For this month’s Aesthetic, the 27-year- old musician wears an assemblage of outfits that includes two gigantic sponges ducktaped to her ears and a headpiece comprised of a ripped Sainsbury’s bag and a floppy disk. For Eartheater, this isn’t too out of the ordinary. “The body gets to speak through clothing,” she says, “I love to work with what’s around and try not to make too much waste. Like when the seat finally falls out of the chair, nail the frame to a tree to make a basketball hoop.”

It seems that Drewchin is always looking for ways to expand and grow as an artist. Her mantra is ‘matter over mind’. This not only manifests itself in the clothing she wears, but the way she uses her body. Throughout Drewchin’s typically gripping performances as Eartheater, physical movement is its own form of language. “I find the ouroboric-like shape of a deep back bend to be uniquely altering,” she says. “I prescribe this shape to myself and find it’s really helpful to unlock deep emotions while performing. When I contort, tremble, chatter or crawl on the floor like a wild dog, I experience something else just as altering.”

With Liturgy drummer Greg Fox, Drewchin is one half of primordial drone duo Guardian Alien. But primarily she is Eartheater. Abstraction and symbolism seem to be driving forces behind the Eartheater music. Drawing on pastoral influences and new age spirituality, her sound is both wildly experimental and completely compelling – a vivid excursion into the gentler side of noise. “I feel very polarised in my sonic impulses and desires,” she explains. At the moment, she’s writing a concerto using a free software orchestra, with violin solos recorded on an iPhone. “It’s like licking real whipped cream off of a plastic soft served ice-cream cone,” she says jokingly.

Fuelled by such contradictions, the Brooklyn-based musician describes herself as a ‘psychological pendulum’, swinging between chaos and composition. “I love to compose songs that use abstracted classical and pop paradigms that can support intricate lyrics,” she explains. Her 2015 record RIP Chrysalis, an expansive and freeform collision of synthetic sounds and psychedelic experimentation, takes this notion to its post modern, post-internet extremes. Themes of reality, subjectivity and perfection concern Drewchin in this futurist conception of existence. “I think a sunset is perfect in the sky but I think that the world created by humans is very imperfect,” she says. “In the past, I had a crippling desire to capture the sunset in all its glory, but now I know I never will and I’m fine with that”.
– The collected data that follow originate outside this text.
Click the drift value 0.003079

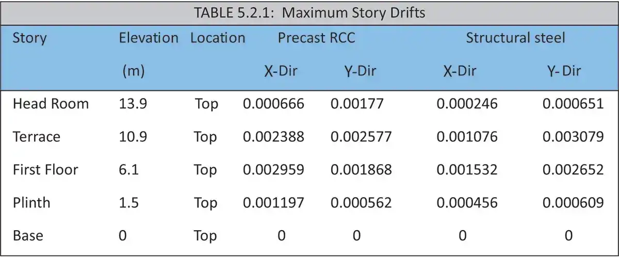[x=573, y=137]
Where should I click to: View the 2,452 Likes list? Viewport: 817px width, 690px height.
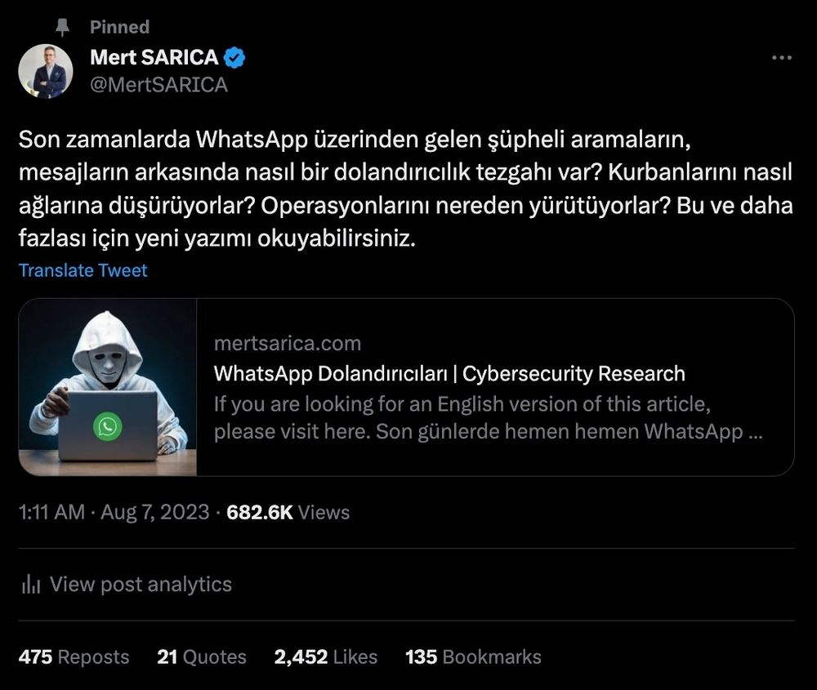(326, 657)
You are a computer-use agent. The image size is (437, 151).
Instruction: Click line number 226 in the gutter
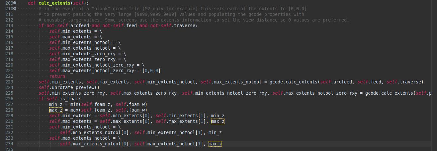9,99
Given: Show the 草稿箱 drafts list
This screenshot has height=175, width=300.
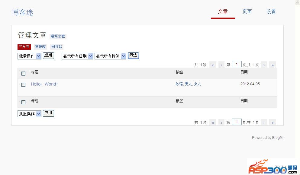Looking at the screenshot, I should coord(40,47).
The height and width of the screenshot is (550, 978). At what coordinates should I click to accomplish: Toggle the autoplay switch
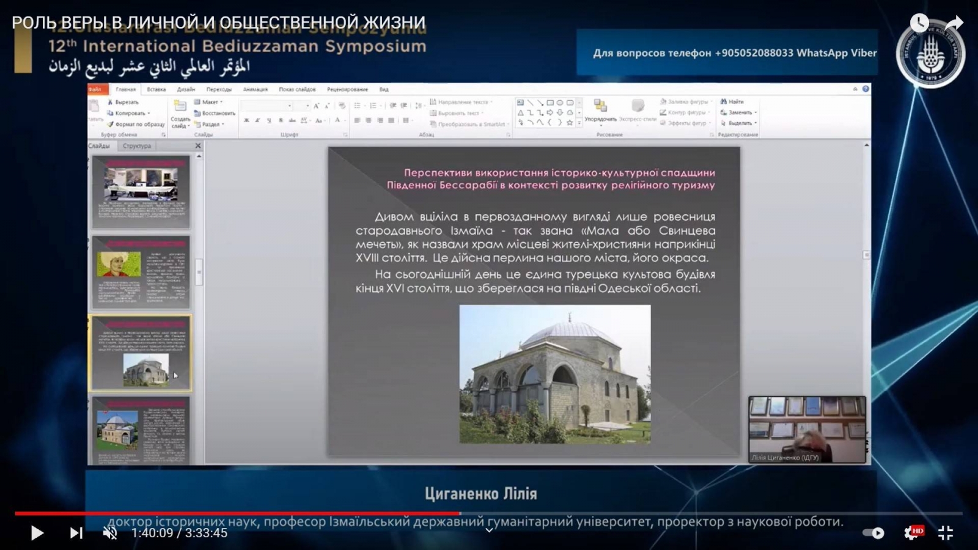(873, 533)
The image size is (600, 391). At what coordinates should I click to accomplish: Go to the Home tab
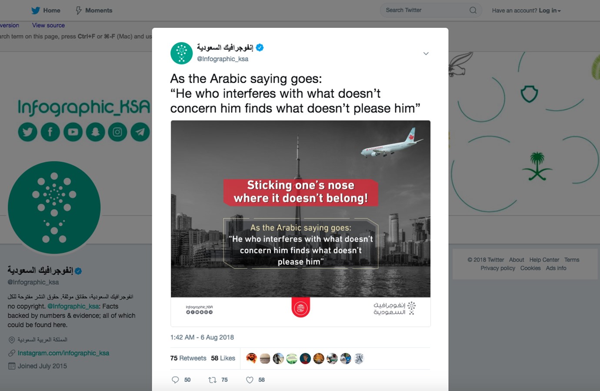(46, 10)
Humans are limited in their ability to reach perfection – a concept that is hinted at in the tattoos that adorn Drewchin’s hands, ‘warrior’ and ‘poetry’. It suggests that Eartheater – the warrior – is forever striving for the perfection that is poetry, but is held back by her humanity. Through Eartheater’s brilliantly warped world, though, Drewchin has managed to unshackle some other persistent obstacles. “I’ve unlocked a lot of inhibiting chains attached to the hooks of the impossible elegance and beauty standards enforced by patriarchy,” she explains. “I think I terrify some cis men.”